El alcalde de Vilanova abre una crisis innecesaria en el PP
19 jun 2011 . Actualizado a las 06:00 h.Cualquiera diría que, tras el repaso propinado por el Partido Popular a sus contrincantes electorales en O Salnés, la gaviota arousana viviría días de vino y rosas. Muy al contrario, los conservadores se han sumergido en una extravagante crisis, desatada por uno de sus representantes más activos y destacados: el alcalde de Vilanova, Gonzalo Durán. Parece claro que el único sentido de la operación de defensa numantina de su hermano José Juan que acaba de poner en marcha el regidor es conseguir todo lo contrario de lo que se afirma públicamente. Es decir, no compensar al ex vicepresidente de la Diputación con un puesto de responsabilidad ante la pérdida de su acta provincial, sino, al revés, perjudicarle de tal forma que su partido no le confíe atribución alguna.
Lejos de tratarse de una mera especulación, esta es la explicación que ofrecen fuentes del PP vilanovés, que, pese al intento de acuñar una imagen de unidad en torno al alcalde, asiste con división de opiniones a este episodio completamente innecesario. Más allá de cualquier otra consideración, Durán Hermida está haciendo sufrir a sus siglas un desgaste que no puede conducir a nada bueno. Las formas utilizadas, que importan, y mucho, son sencillamente demenciales. Porque clamar indignado por justicia, y que dicha justicia consista en pedir «un cargo» para alguien, deja traslucir una visión de la política más cercana al tópico del reparto de la tarta que a la gestión de los intereses colectivos bajo el principio del bien común.
Las palabras del regidor vilanovés no constituyen ninguna broma. Es difícil imaginar peor acusación hacia una formación política que asegurar que el propio partido de uno «no obra con justicia» y alertar de que con ello se están «abriendo heridas». Si a ello se añade lo que parece un intento claro por sembrar cizaña entre el presidente provincial del PP y máximo responsable de la Diputación de Pontevedra, Rafael Louzán, y quien ha sido uno de sus más estrechos colaboradores en la institución, se comprenderá que la cosa no pinte nada bien.
El Puerto «es menos»
Si esta explicación es correcta, no pasará demasiado tiempo antes de que Gonzalo Durán entierre el hacha de guerra con un acuerdo de circunstancias. Porque, en realidad, habrá conseguido su verdadero objetivo: convertir a José Juan en una especie de problema para la formación conservadora. Entretanto, merece la pena reflexionar sobre las peculiares declaraciones del regidor acerca de la presidencia de la Autoridad Portuaria de Vilagarcía.
Para empezar desprecia el cargo y la institución con una comparación soprendente. El Puerto, al decir del alcalde, «es menos» que la Diputación. En dos palabras, no compensa. Nuevamente, la imagen que se dibuja con este tipo de razones es demoledora. Los puestos de responsabilidad pública parecen convertidos en material de una particular subasta. Todo ello, al margen de dar lugar a un juego de especulaciones sobre un ente cuyas competencias corresponden a una Administración ajena, la Xunta. Sin duda, como para estar contento.

**Material de estudio**
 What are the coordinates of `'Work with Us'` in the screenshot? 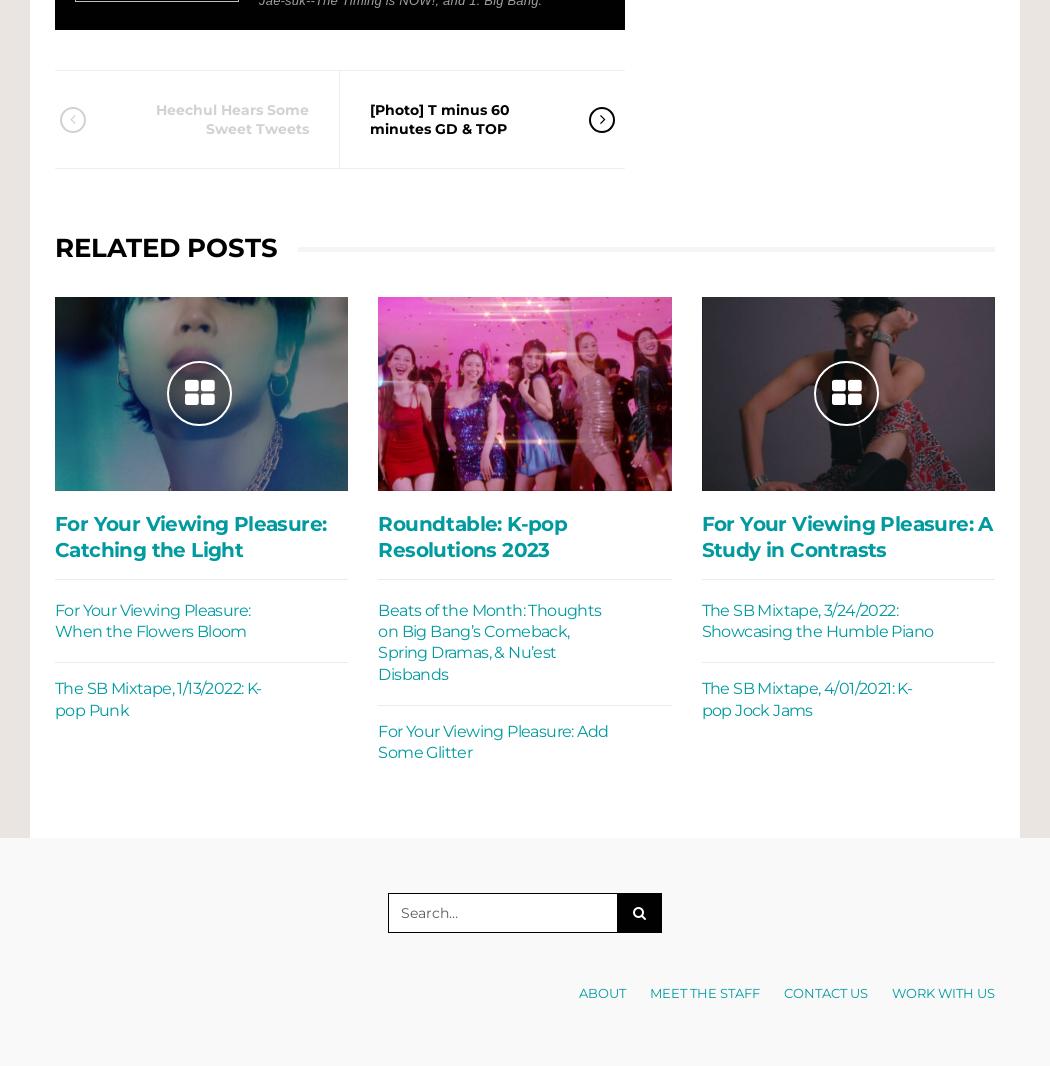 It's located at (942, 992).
---
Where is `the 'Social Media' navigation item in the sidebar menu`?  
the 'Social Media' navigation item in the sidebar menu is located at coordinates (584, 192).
...
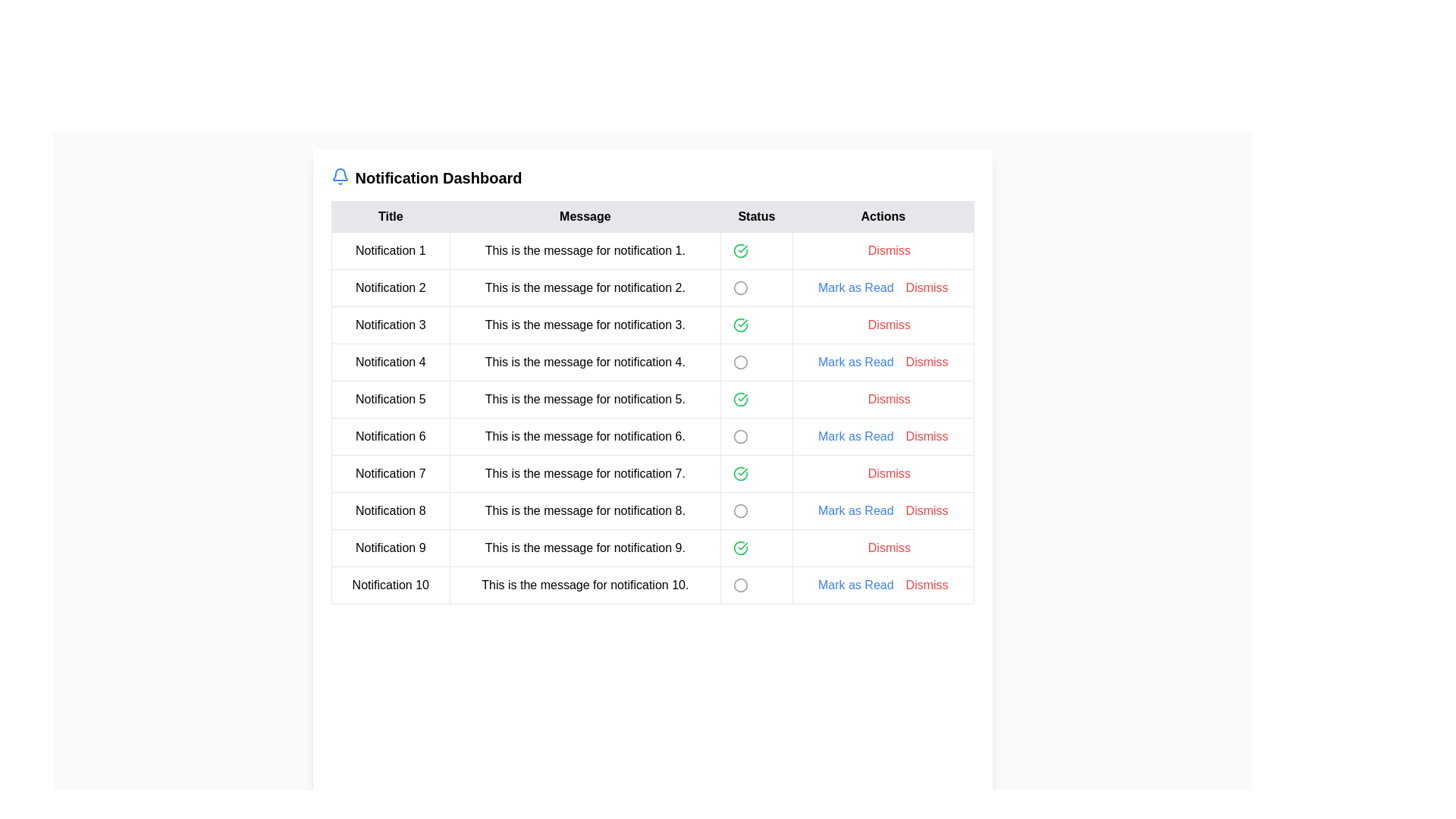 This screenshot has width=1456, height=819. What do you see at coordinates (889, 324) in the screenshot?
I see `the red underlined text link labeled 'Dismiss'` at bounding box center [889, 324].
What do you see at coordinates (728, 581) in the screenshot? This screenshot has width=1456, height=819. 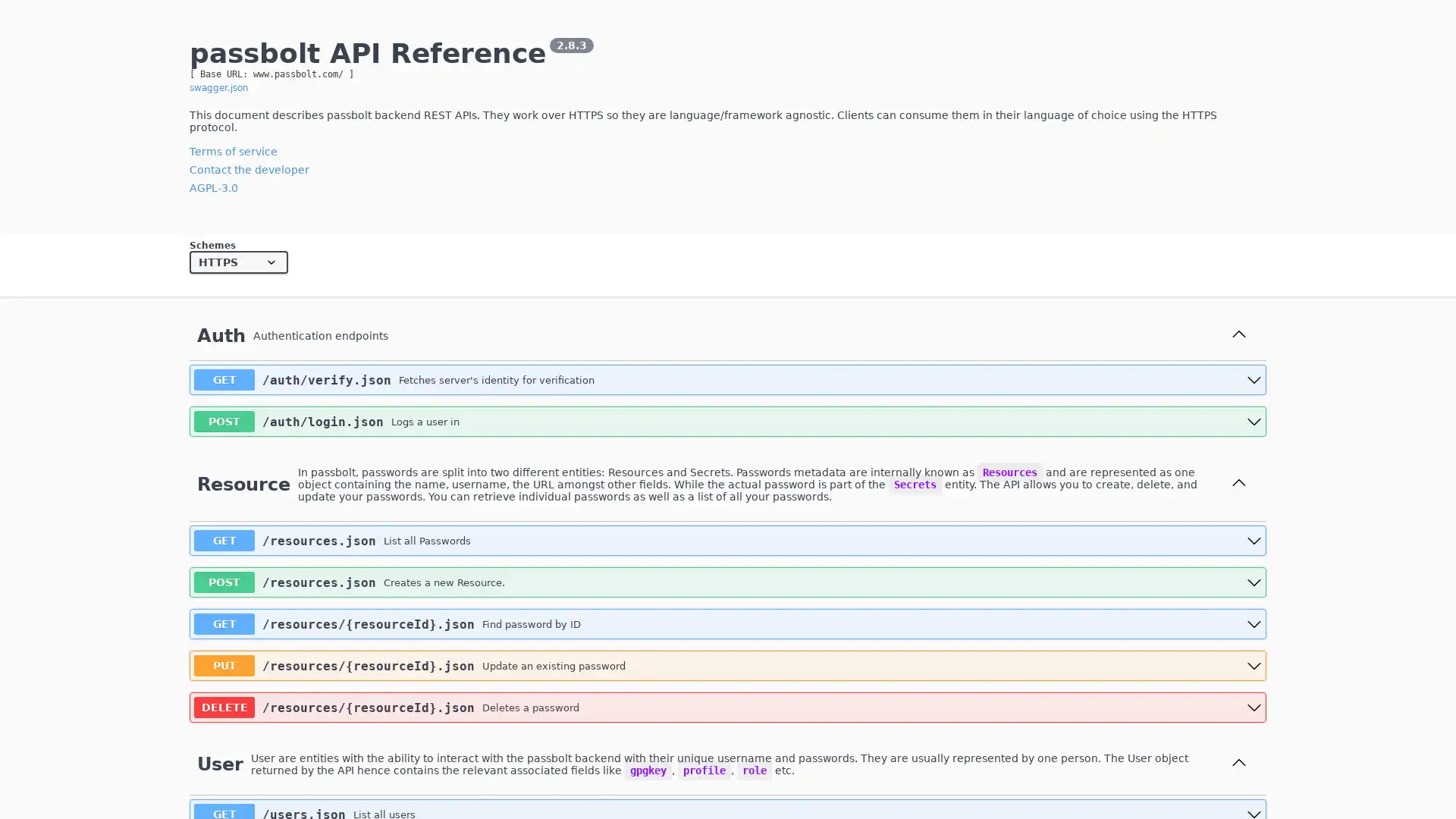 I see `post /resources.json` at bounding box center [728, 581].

**Enunciado**
Transcribe sin cambios el fragmento del artículo sobre el alcalde de Vilanova que va desde "Si esta explicación" hasta "Portuaria de Vilagarcía.", ambos incluidos.

**Solución propuesta**
Si esta explicación es correcta, no pasará demasiado tiempo antes de que Gonzalo Durán entierre el hacha de guerra con un acuerdo de circunstancias. Porque, en realidad, habrá conseguido su verdadero objetivo: convertir a José Juan en una especie de problema para la formación conservadora. Entretanto, merece la pena reflexionar sobre las peculiares declaraciones del regidor acerca de la presidencia de la Autoridad Portuaria de Vilagarcía.